Together with him, several of us then organized the NW Neighborhood, and with the strength of numbers, and many meetings with the hospital representatives, we obtained a stay of construction. They still owned the property, but agreed to change the pavilion to the Pacific Campus. Eventually, I don’t know what year, the city bought the property from the hospital, and what was a de facto park became truly legitimate.
Through grants, and neighborhood sweat equity, the pergola was built and landscaped, play equipment was purchased, and the city kept the lawn mowed. It could not have happened without the expertise of Drew. Incidentally, he never charged any fee for all the legal work he did for the neighborhood project, becoming as passionately involved as were the other neighbors.

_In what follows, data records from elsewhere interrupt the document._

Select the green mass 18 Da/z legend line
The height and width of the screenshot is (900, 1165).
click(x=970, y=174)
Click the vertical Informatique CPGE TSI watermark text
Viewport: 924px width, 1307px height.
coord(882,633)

We all became good friends over the years of this mutual endeavor. It is a joy to see the children playing on the equipment, with parents overseeing, and families enjoying the benefits of all this work that was done with such powerful community spirit.
The NW Neighborhood Park was renamed in Drew Nielsen’s honor and we are delighted to host so many events there each year. And, in 2019, we were able to install a bike rack at the park, which is in line with his hobbies.